━━━ Raw data ━━━
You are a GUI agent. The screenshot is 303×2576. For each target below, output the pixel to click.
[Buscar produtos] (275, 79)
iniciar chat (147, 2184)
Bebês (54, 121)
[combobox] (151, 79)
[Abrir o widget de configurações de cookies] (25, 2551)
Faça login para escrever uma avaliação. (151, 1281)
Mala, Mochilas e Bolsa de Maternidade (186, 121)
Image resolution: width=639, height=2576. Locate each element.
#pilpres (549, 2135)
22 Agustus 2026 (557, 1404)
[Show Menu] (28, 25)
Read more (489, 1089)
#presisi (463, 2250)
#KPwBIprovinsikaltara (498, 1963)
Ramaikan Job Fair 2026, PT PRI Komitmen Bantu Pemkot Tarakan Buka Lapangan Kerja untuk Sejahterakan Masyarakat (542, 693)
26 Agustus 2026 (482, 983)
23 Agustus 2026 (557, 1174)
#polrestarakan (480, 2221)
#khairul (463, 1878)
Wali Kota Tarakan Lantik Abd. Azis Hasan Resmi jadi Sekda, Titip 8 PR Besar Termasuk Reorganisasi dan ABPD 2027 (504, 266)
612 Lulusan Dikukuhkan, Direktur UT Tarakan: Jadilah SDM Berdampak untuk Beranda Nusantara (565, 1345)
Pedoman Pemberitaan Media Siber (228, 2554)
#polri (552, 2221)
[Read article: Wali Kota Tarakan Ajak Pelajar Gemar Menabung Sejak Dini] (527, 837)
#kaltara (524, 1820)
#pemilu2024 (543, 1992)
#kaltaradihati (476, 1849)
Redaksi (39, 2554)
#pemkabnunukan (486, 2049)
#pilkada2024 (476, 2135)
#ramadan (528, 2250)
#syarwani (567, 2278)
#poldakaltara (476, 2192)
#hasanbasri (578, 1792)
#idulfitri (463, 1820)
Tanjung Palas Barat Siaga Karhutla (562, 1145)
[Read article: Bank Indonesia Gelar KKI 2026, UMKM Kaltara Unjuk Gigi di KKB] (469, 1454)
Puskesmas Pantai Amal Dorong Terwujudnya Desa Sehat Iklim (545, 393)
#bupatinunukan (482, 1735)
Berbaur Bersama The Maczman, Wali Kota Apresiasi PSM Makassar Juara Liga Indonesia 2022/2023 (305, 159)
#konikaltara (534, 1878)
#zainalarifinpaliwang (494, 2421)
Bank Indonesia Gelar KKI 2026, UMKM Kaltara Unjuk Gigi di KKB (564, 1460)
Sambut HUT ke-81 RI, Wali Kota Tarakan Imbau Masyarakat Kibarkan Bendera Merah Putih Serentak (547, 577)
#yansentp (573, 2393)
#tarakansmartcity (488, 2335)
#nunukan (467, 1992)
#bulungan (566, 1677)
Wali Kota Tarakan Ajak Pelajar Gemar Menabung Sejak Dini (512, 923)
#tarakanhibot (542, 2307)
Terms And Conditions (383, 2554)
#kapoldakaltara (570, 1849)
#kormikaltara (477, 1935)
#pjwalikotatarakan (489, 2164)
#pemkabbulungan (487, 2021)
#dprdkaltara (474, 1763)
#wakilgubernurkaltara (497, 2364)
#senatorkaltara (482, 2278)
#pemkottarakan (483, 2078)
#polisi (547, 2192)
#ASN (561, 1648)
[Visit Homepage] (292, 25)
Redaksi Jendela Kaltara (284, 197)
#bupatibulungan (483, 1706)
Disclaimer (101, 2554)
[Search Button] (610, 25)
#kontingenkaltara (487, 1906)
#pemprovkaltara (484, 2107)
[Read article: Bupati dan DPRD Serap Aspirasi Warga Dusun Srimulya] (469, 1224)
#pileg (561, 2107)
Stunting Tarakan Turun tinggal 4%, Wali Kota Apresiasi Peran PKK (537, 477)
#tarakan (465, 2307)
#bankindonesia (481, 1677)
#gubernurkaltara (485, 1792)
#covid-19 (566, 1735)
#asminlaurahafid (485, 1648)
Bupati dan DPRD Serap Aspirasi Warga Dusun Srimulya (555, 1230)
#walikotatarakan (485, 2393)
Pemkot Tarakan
━━━
Could you write out, exactly, each line of the data above from the one containing "#tarakanhibot (542, 2307)" through the last, including both?

#tarakanhibot (542, 2307)
Terms And Conditions (383, 2554)
#kapoldakaltara (570, 1849)
#kormikaltara (477, 1935)
#pjwalikotatarakan (489, 2164)
#pemkabbulungan (487, 2021)
#dprdkaltara (474, 1763)
#wakilgubernurkaltara (497, 2364)
#senatorkaltara (482, 2278)
#pemkottarakan (483, 2078)
#polisi (547, 2192)
#ASN (561, 1648)
[Visit Homepage] (292, 25)
Redaksi Jendela Kaltara (284, 197)
#bupatibulungan (483, 1706)
Disclaimer (101, 2554)
[Search Button] (610, 25)
#kontingenkaltara (487, 1906)
#pemprovkaltara (484, 2107)
[Read article: Bupati dan DPRD Serap Aspirasi Warga Dusun Srimulya] (469, 1224)
#pileg (561, 2107)
Stunting Tarakan Turun tinggal 4%, Wali Kota Apresiasi Peran PKK (537, 477)
#tarakan (465, 2307)
#bankindonesia (481, 1677)
#gubernurkaltara (485, 1792)
#covid-19 (566, 1735)
#asminlaurahafid (485, 1648)
Bupati dan DPRD Serap Aspirasi Warga Dusun Srimulya (555, 1230)
#walikotatarakan (485, 2393)
Pemkot Tarakan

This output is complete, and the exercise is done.